People find out what I do for a living and I inevitably get everyone’s commentary on the markets. Not that I get too much new insight, but it is always interesting to hear people’s market sentiment and investment philosophy. For example, for more than a year I have heard a lot of people say they are waiting for that big 10% correction to come. I will hear the lines that the market is too high and we are in for a big correction, so they are on the sidelines waiting. The question is, does this waiting really work and does it end up doing more harm than good?

This was a topic at a recent Professional Investor Forum I recently attended in New York, were I heard some very interesting statistics. Looking at the markets from 1945 to 2013, in any given year there is a 57% probability of a 10% correction in the S&P 500. When valuations are “high”, as people have been saying for the last year, that probability goes up to 63%. Not as high as you would think.

The last 10% correction happened from May 1 to June 4, 2012, when there was a 10.4% drop in the market. We typically see a 10% correction at least once in a one to two year cycle. What’s interesting is that this correction took about a month from top to bottom. It was an ugly month. Now if on May 1 you would have gone on vacation to that far off island and not had access to the internet with market news, and then returned at the end of July, you would have just thought it was a boring flat market for the summer, because by that first week in August, we are back to the pre-correction levels. So you wouldn’t have noticed much difference.

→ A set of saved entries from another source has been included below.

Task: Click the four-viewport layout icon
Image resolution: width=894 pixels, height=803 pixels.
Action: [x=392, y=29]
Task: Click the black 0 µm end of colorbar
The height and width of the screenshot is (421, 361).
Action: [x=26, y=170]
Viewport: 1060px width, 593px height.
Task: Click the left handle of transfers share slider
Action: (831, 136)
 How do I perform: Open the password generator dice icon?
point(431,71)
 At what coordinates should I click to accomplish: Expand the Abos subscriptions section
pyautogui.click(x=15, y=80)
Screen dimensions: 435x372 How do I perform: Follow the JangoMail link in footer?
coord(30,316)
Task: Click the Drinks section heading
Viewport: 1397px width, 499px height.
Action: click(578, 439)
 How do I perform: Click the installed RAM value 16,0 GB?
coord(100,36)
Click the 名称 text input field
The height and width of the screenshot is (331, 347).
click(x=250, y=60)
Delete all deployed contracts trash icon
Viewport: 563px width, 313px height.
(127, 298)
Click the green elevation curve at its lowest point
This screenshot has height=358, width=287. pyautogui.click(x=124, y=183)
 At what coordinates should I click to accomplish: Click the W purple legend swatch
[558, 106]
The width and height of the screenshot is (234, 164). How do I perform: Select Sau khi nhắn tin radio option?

Now if we continued to sit on the sidelines feeling that valuations were too high and saying “I know we are due for another 10% correction”, you would have lost around 37% in your portfolio. Wait, how did you lose money by sitting on the sidelines? The same way you “lost” 10% during that correction– it was all on paper. So if you stayed in the market during that correction period and ignored the headlines, you never really lost any money. Your account just didn’t go up as much as you would have liked it to. If you have been sitting on the sidelines waiting for that next correction, you technically only lost out on the amount your account could have appreciated while waiting for that correction to happen, or about 37%. If suddenly we got hit with that 10% correction right now, you would still be up around 27%.

If you think about it, what hurts more, participating in the correction or giving up the opportunity for appreciation in your portfolio? To me, the lost opportunity hurts more. Not only did you forgo 27% appreciation in your portfolio, but now you don’t have the money for that long summer vacation you could have been on while ignoring the correction and returning at the end of the summer to think your account was actually up 37%.

Remember, it is not market timing, but smart time in the market. Ignore the “gloom and doom” blogs and the “made for higher TV ratings” market news shows. Create a good diverse asset allocation and investment strategy, stick to your guns, and go enjoy a vacation once in a while.